ローランサンは、彼女と同い年でこの時代のファッションの世界で名を馳せたココ・シャネルの肖像画も描いています。この2人が同い年だったことにもびっくりでしたが、その肖像画をシャネルが気に入らず描き直しを求めたけれど、ローランサンも一歩も譲らず、というエピソードにも驚かされます。
画家の目に映る姿、もしかしたら否定したい自分の姿と、理想とする自分の姿とのギャップなのかも。2人の芸術家の揺るがない信念を感じた一幕でした。
マリー・ローランサン《マドモアゼル・シャネルの肖像》 1923 年 油彩/キャンヴァス パリ、オランジュリー美術館 Photo ©RMN-Grand Palais(musée de l’Orangerie) / Hervé Lewandowski / distributed by AMF
第二章 越境するアート
ピカソ、藤田嗣治、写真家マン・レイなど世界中から集まった若者がパリで才能を開花させていた時代。多分野の個性的なアーティストに囲まれて、マリー・ローランサンの生きた時代はとても刺激的な日々だったんでしょう。
色々な分野の芸術との出会いが融合して化学反応を起こす、すごいコラボレーション。他にも女性の画家はいましたが、ローランサンは中でも抜きん出た感性をもった存在でした。
彼女はこの頃バレエの舞台衣装も手がけています。同じファッションでもシャネルの世界とは全く異なる世界で興味深い展示でした。
会場風景
第三章 モダンガールの登場
この時期は、コルセットで締め付けるのが当たり前の時代から、ファッションの世界も変わってきました。戦争によってシンプルさが求められた時代背景もあって、機能的にもかかわらずお洒落なデザインが脚光を浴びます。
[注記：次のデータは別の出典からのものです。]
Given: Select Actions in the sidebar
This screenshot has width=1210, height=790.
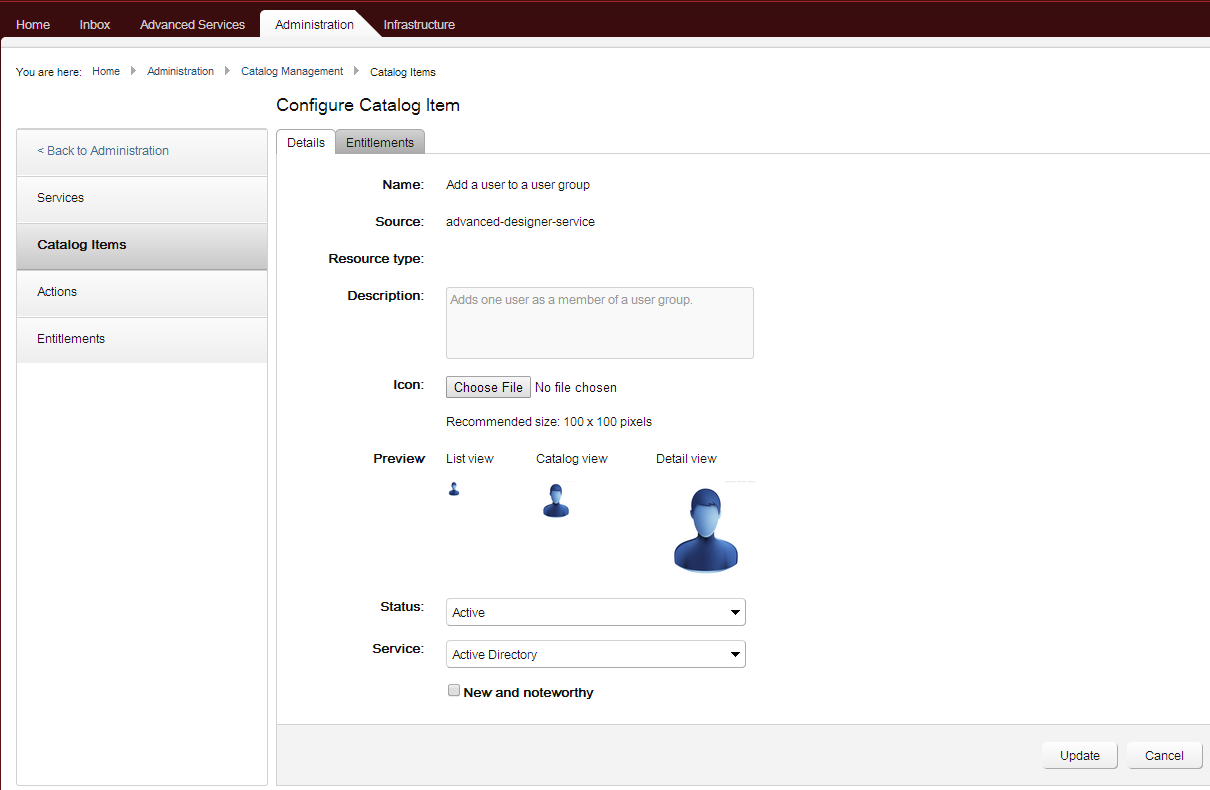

大きな羽飾りのついた帽子から、シンプルな美しいフォルムの帽子へと変化。心の解放が求められた時代だったのでしょう。
ここで面白かったのは、マン・レイが撮影したシャネルの肖像です。ジュエリーで着飾った黒のドレスに咥えタバコでスタイリッシュ。かつて彼女が拒絶した、ローランサンの描いた肖像画とは全く異なる、洗練された強い女性像が印象的でした。
会場風景
会場風景
エピローグ 蘇るモード
2011年の春夏オートクチュールでシャネルのデザイナー、カール・ラガーフェルドが発表したのは、マリー・ローランサンを彷彿とさせる淡いピンクの色合いのドレスでした。あれほどぶつかり合った2人がようやく融合する、面白い視点の展示でした。